My fever broke in the night. When I surfaced to another day, the house was briefly quiet.
Fortunately Frau V. is an experienced caretaker of the sick. She changes the cotton and gauze hourly and cleans the wound with a calendula wash. The compresses she brings for the other breast are calling forth enough milk to lessen the swelling.
Mother’s hands were cool; Frau V.’s are warm and fleshy. Mother’s voice was sedating; Frau V.’s is harsh. But as the cook leans over me, she smells pleasantly of roses.
Fourth Month 28
This is my twenty-fourth birthday, and Charlotte is a day shy of one month old! I want no gifts but to touch her tendrils of hair, as soft as the hair at a goat’s throat, and to kiss her cheeks and belly.
Those gifts won’t be mine today, but I’ve had some lovely surprises. Margaret had asked my birth date at a writing lesson, and she hadn’t forgotten. When she brought my breakfast of cooked fruit, she gave me a pair of sheepskin slippers, saying they’ll warm my feet when I rise in the dark for Henry. And she must have told Clementina, for the lady called me to her bedroom. She sat before her dressing table, surrounded by pots of rouge and powder, an engraved silver tray filled with cut-glass perfume bottles, and an iron curling rod heating over the wick on its stand. She stopped brushing her long hair to hand me a woven shawl of golden-yellow wool. “To cover you while you nurse,” she said, “when you can nurse again.”
I was moved by her kindness and her optimism. I wrapped the shawl around me, proclaiming it heavenly soft, and thanked her.
For her part, Frau V. refilled my supply of tinctures and teas and applied a hot linseed poultice. She said m
y cut is healing fast. Then she brought up, from her own garden, a salad of the first tender and delicate lettuces of the season.
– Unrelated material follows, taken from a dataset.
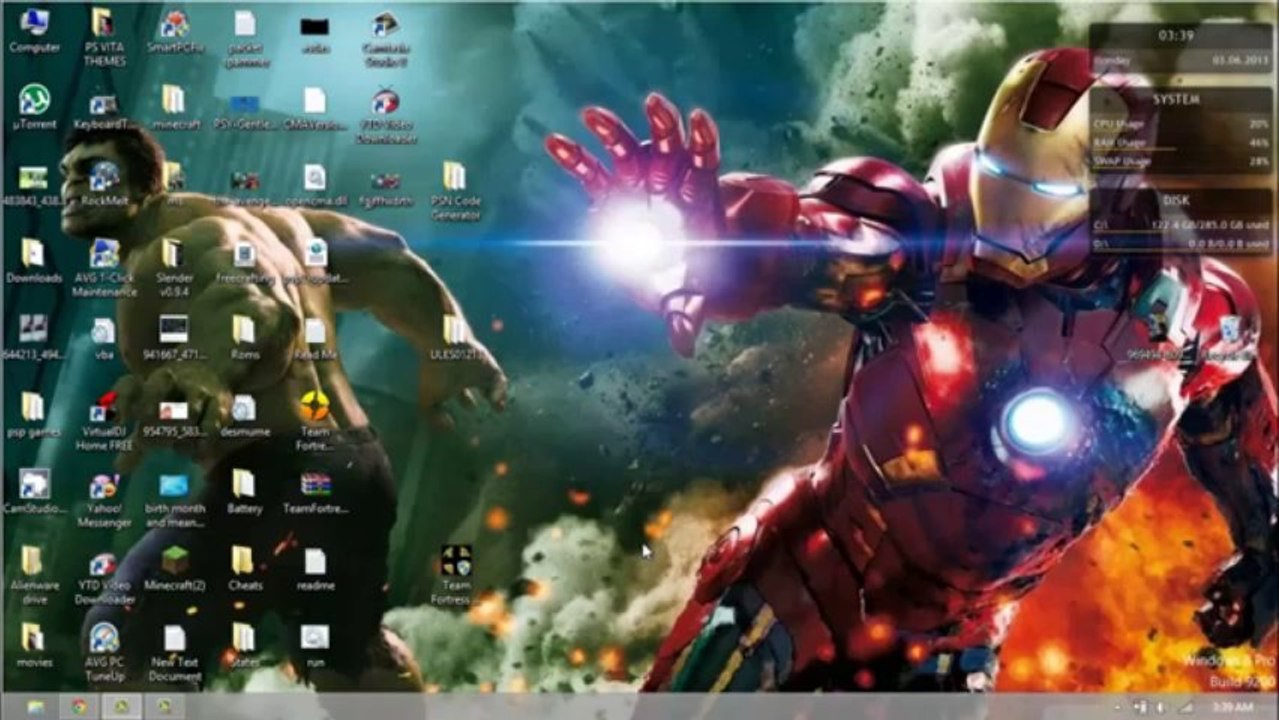Open the Downloads folder on the desktop
This screenshot has width=1279, height=720.
[34, 260]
“Don’t tell,” she whispered, “because the doctor said cooked, not fresh. But these first shoots have extra force. To help you recover. I raised seven children on roots and herbs. They all have children of their own now.” She insisted that I nurse Henry soon, whether or not the doctor allows it. “No milk, no job. You’ll be off to the poorhouse, and your baby, too.”
I intend to heed her counsel.
This is my second birthday without Mother. The locket with her hair and picture nestles at my neck. The warmth of its shining metal makes it seem alive—though that warmth comes from my own body.
Which makes me think how, in my very body, my mother does live.
Perhaps our bodies are like patchwork quilts, made up of kin from decades and even centuries past. Charlotte contains all these patches and offers her own as the next in line—one more reason to cherish her.
* * *
Margaret has gotten the afternoon off and is right now rushing to Gerda’s to visit Charlotte. She perceived my worry and decided to take action, since I’m too weak to travel. What a caring girl! I gave her my last coins for her streetcar fare.
Godspeed, dear Margaret. I hope thee finds my baby well.
* * *
Margaret has returned, and my life has shifted on its axis.
“I don’t like to tell you,” she said upon entering my garret. “But that place is not right for babies. And your Charlotte—her condition isn’t good.” Her blue eyes were intent; her freckled face was drawn.
“How did thee know which was Charlotte?” I asked.
“She wore the white gown you said you sent her in, which is filthy now—and she was the only one with red hair. There were three babies, and all looked bad.”
“Was thee allowed to hold her? Was she thin?”
“I asked to get close, but the woman said she couldn’t allow that for anyone but the mother. Your baby did look thin. The place is terrible, no more than a shack. The smell was awful. I doubt there’s clean water.”